Of the 1,693 crimes examined that resulted from violent incidents, 96.0% were counted and classified correctly. The audit found that 34 crimes had been under-counted and 15 had been over-counted. More than half of the under-counted crimes were for common assault; the most commonly over-counted crime was threatening and abusive behaviour, which was often recorded in addition to an assault where it should have been subsumed [4] instead.

A number of crimes (19) were classified incorrectly:

  • six assaults should have been serious assaults and one assault should have been a robbery;
  • one serious assault should have been an attempted murder;
  • three breaches of the peace should have been threatening and abusive behaviour under section 38 of the Criminal Justice and Licensing (Scotland) Act 2010
  • five section 38 offences should have been assaults, one section 38 should have been a robbery and one section 38 should have been a serious assault; and
  • one culpable and reckless conduct should have been an assault.

The HMICS audit report notes that whilst classification errors were similar to those found in 2014, there has been improvement in some key areas.

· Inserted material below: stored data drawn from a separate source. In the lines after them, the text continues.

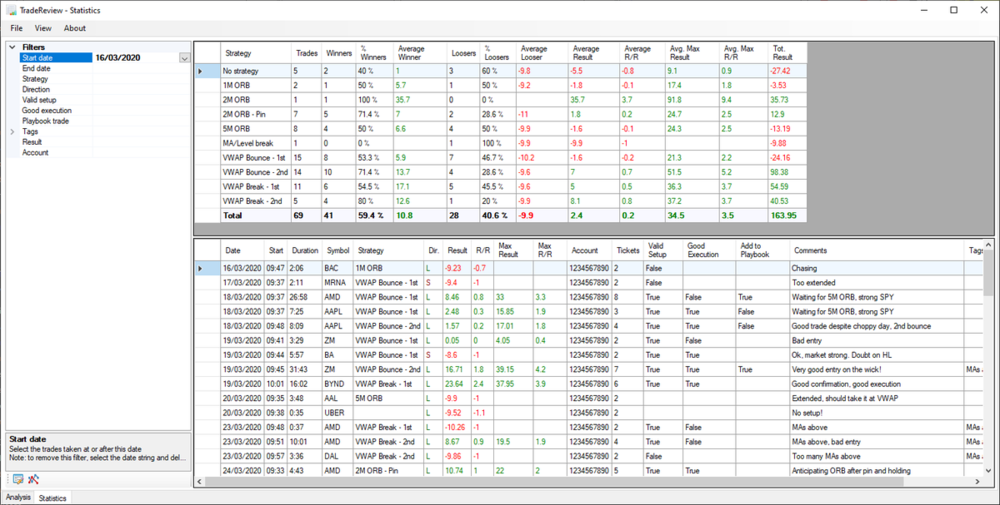Click the chart lines icon in bottom-left toolbar
The width and height of the screenshot is (1000, 505).
click(x=33, y=479)
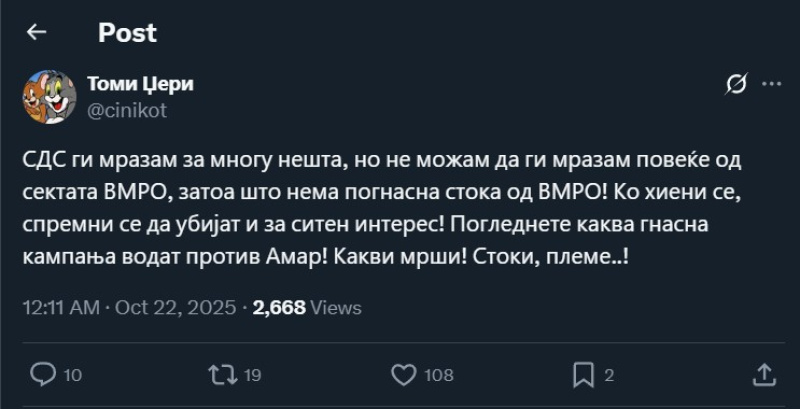Click the repost arrows icon
Image resolution: width=800 pixels, height=409 pixels.
pyautogui.click(x=221, y=374)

For example there were fewer cases in 2016 of more serious violent crimes being classified as less serious, and this may be partly due to extensive work by the crime registrars to ensure serious assaults are not wrongly classified as common assaults. However, it was also noted that the 'errors involving section 38 offences (Threatening and Abusive behaviour) suggests that this offence might be at risk of being used as a 'catch-all' for violent behaviour'.

Of the 1,986 violent incidents [5] examined in the audit, 93.0% were closed correctly. Test 1 errors for violent incidents generally arose because there was insufficient update on the incident to dispel an initial inference of criminality; there was a lack of follow-up regarding the allegation; the complainer became uncooperative; or the SCRS was misapplied.

Data Comparisons

This segment includes information that should be considered to widen contextual understanding of the data provided on Group 1 - Non-sexual crimes of violence. Detail is provided on a separate homicide bulletin, an analysis of assault-based emergency hospital admissions and the SCJS. Collectively this provides a complementary outlook on violent crime in Scotland.

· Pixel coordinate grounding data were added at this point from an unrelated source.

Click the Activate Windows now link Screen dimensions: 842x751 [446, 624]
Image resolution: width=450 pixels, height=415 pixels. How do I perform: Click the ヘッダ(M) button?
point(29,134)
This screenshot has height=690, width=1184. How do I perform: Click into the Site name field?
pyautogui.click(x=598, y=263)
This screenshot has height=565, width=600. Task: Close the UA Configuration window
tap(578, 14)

A separate Homicide in Scotland bulletin is produced by the Scottish Government that contains more detailed information on the crimes of Murder and Culpable homicide (common law). The data contained within the Homicide bulletin will differ from the data presented here for the following reasons:

  • The Homicide in Scotland bulletin does not cover all of the crimes included within the Homicide etc. category per this bulletin (as detailed above), such as Causing death by dangerous driving and Corporate homicide.
  • The data in the Homicide in Scotland bulletin are collected from the police separately to the data presented in this bulletin and are collected on an individual case basis. This allows characteristics of victims and accused, such as age and gender, as well as the circumstances of the homicide, to be collected and then included in the bulletin.
  • The data are extracted from police recording systems at different time points, which may result in reclassification of crimes, such as attempted murder to murder, not being revised in the collections for this bulletin, but are reflected in the Homicide in Scotland bulletin.

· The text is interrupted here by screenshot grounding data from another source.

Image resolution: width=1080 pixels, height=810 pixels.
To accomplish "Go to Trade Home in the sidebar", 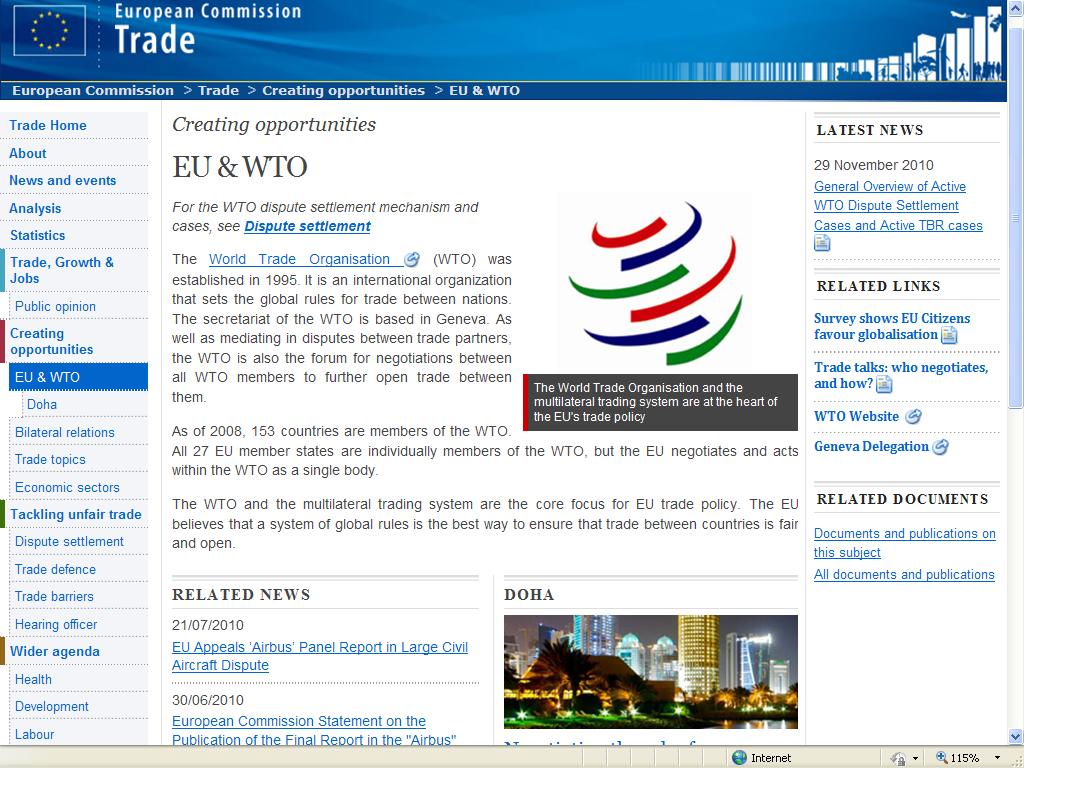I will (48, 126).
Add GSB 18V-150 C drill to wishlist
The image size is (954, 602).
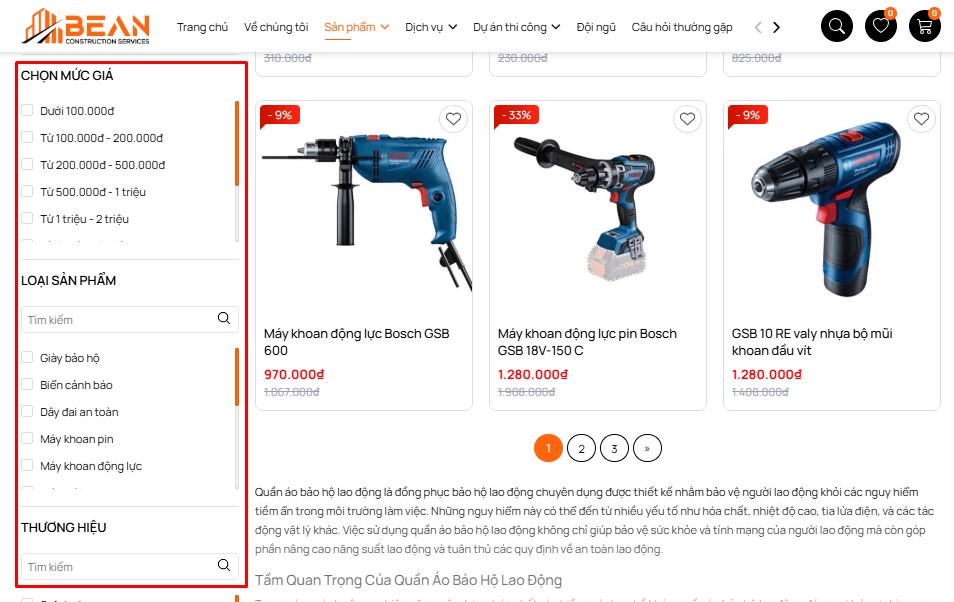point(688,119)
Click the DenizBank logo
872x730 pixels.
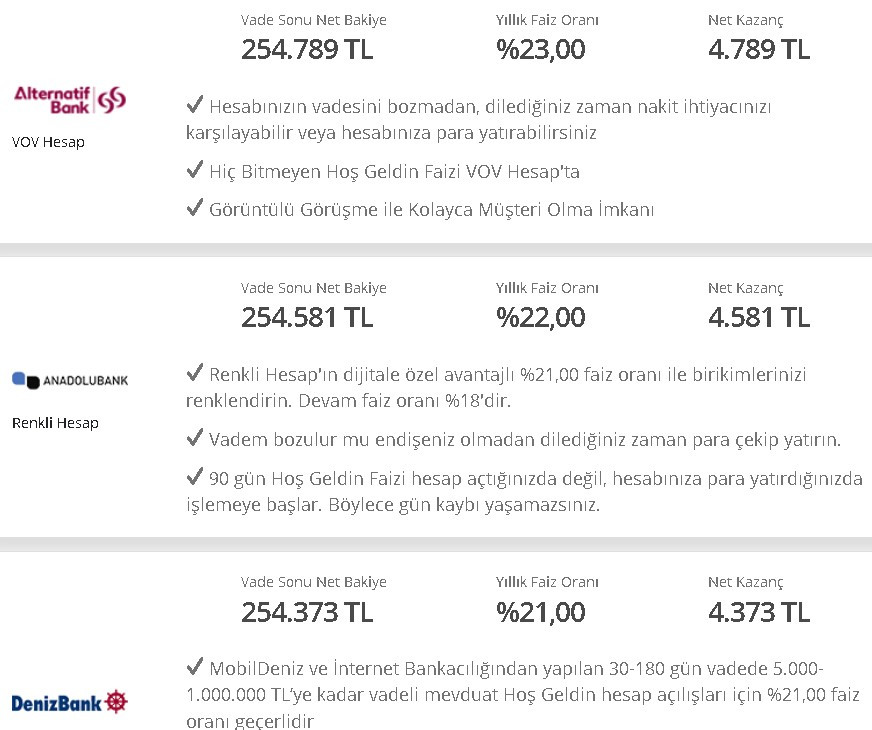(70, 702)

We therefore recommend that users interested in Homicide statistics should refer directly to the Homicide in Scotland bulletin series, which can be accessed at:

The next Homicide in Scotland statistical bulletin will contain data for 2016-17 and is scheduled to be published on 10 October 2017.

Emergency Hospital Admissions as a result of Assault

As highlighted above, there has been a 38% reduction in the number of attempted murders and serious assaults recorded by the police between 2007-08 and 2016-17, from 6,711 to 4,186. Another source of statistics on assault is ISD Scotland's annual publication on hospital admissions due to unintentional injuries. This includes the number of emergency hospital admissions for assault. The latest figures (for 2015-16) are available at:

It is not possible to make direct comparisons between the two sources. Not all cases of police recorded attempted murder or serious assault may include an emergency admission to hospital (treatment might only be required within the Accident and Emergency department or the complainer may not wish to seek medical treatment). Furthermore, not all emergency admissions to hospital for assault may be reported to the police. Depending on the type of injuries sustained by the complainer, some assault-based emergency admissions may be recorded as a common assault rather than a serious assault. However, as these sources both generally relate to how Scotland's emergency services respond to the most serious types of assault, it would be anticipated that both should show similar trends over time.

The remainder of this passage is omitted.